French class of electric locomotives

The Class CC 14000 were electric locomotives operated by SNCF in France. They were one of four classes, together with the BB 12000, BB 13000 and CC 14100 classes, that formed an experimental group for studying the practicality of the new French electrification. It was used in freight service along the Lille – Thionville line. They were nicknamed Fer à repasser (electric irons).

==History==
In this heavily industrialized area of the country with steep grades, the railway would pull heavy freight trains along the North-East line using SNCF 150.X steam locos, often requiring pusher locomotives to help move the trains along. The SNCF wanted to use only one locomotive on these trains and began studying the use of electric locomotives on the line.

=== 25 kV 50 Hz electrification ===

Around 1950, France began a program of electrification with 25 kV at the 'industrial' frequency of 50 Hz. An experimental program was begun with four similar locomotive designs, one from each maker of electrical equipment, to find the best system. Investigating the electrification of the Lille – Thionville line, the CC 14000 were part of an order for 85 electric locomotives in 1952, each using a different system: five BB 12000 in a mono-continuous format with ignitron rectifiers, fifteen BB 13000 with direct motors, twenty four-phase CC 14000 and sixty-five CC 14100 with single phase-continuous rotating units. The project was very successful, with 150 locomotives ordered in 1954 amongst the BB 12000, BB 13000, CC 14000 and CC 14100 series. The various locomotive types were used in experimenting with different ways of transforming current flowing from the traction network through transformers and rectifiers to the traction motors. As a result, the success of this trial led the SNCF to electrify its remaining lines, decided as being both economical and future-friendly. The 14000s used a rather complex electric motor, prone to a multiplicity of various (mostly minor) breakdowns, yet frustratingly difficult enough to repair (one author explaining the breakdowns were suicide-inducing).

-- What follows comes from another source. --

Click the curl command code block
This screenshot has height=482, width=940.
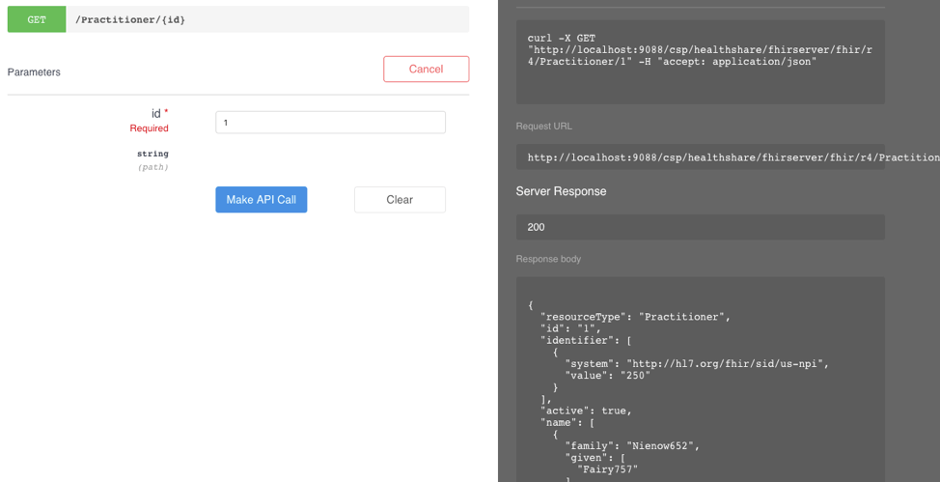click(700, 56)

In 1952, orders for 85 locomotives were placed: five BB 12000, fifteen BB 13000, twenty CC 14000, sixty five CC 14100.

== Design and Technical Details==
The locomotive captured 25 kV from the catenary, directing the electricity into the Oerlikon-built, three-phase squirrel cage electric motors without collectors that required only minimal maintenance. The 25 kV powers the primary transformer (located in lower center of the locomotive), reducing the current to 1,100 V which is then directed to a frequency converter which varies the current directed to the traction motors from 0 to 135 Hz.

Like the CC 14100, the CC 14000 used a rotary converter. The extra weight of this equipment, compared to the BB 12000 and BB 13000, required extra axles to reduce individual axle load and so they were of C-C arrangement rather than B-B. However, this increased the pulling power.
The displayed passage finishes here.